Herbal Medicine. Compresses soaked in witch hazel or an infusion of geranium, chamomile, lavender, or juniper berry are recommended to help ease the itching and skin inflammation. Ointments or salves that contain arnica, calendula, duckweed, or elder have been found effective too. A cucumber poultice is yet another method for relieving itchiness.
Hydrotherapy. A time-honored way to alleviate itchiness is to add two cups of apple cider vinegar to tepid bathwater. Alternatively, a cup of baking soda or a pint of thyme tea may help. Avoid hot baths and saunas, as heat often worsens the itchiness of pityriasis.
Hypnotherapy and Visualization. These techniques may be helpful in coping with itching. For example, by using self-hypnosis, an individual may be able to create a sensation of numbness in the itchy spots.
Resist the urge to scratch, which actually worsens the condition by setting in motion an itch-scratch-itch cycle. Scratching also can lead to infection. Nonprescription products such as hydrocortisone creams and calamine lotion applied to the rashy areas will usually ease the itching. Bath preparations containing colloidal oatmeal may also be soothing, but be sure the water is tepid rather than hot or cold.

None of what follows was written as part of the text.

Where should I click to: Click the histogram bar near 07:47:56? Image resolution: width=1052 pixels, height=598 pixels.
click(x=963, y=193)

Over-the-counter antihistamines such as Benadryl may also relieve itching, but they often cause drowsiness, which' may make it difficult to use these medications for long periods.

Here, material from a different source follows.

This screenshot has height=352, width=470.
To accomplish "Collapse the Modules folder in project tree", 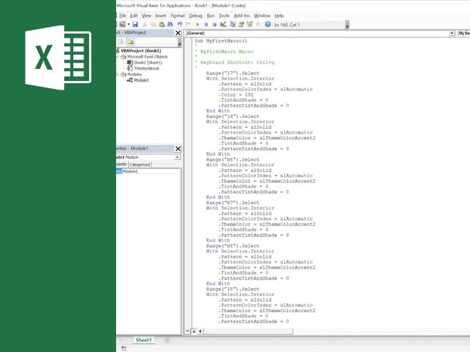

Because physical exertion and over-heating sometimes worsen the disorder, try to avoid vigorous exercise that is likely to produce sweating. And don't use strong soaps and cosmetics, as they may increase the irritation.
Exposing the rash to sunlight may hasten healing, but should be limited to a few minutes in the morning or late afternoon when you are less likely to become sunburned.
Other Causes of Itchy Rashes
Eczema and dermatitis cause itchy rashes, but unlike pityriasis, these conditions tend to be chronic. Psoriasis is also characterized by scaly lesions, but they are usually larger and thicker. Among infectious disorders, ringworm and other forms of tinea can produce an itchy, scaly rash that may be confused with pityriasis rosea, as may a reaction to penicillin and other medications.
Syphilis causes a red, scaly, bumpy rash during its second stage, usually about six weeks after the infection is contracted. Thus, a laboratory test to check out the possibility of syphilis is in order if such a rash is accompanied by a lever or enlarged lymph nodes in the neck, armpit, or groin.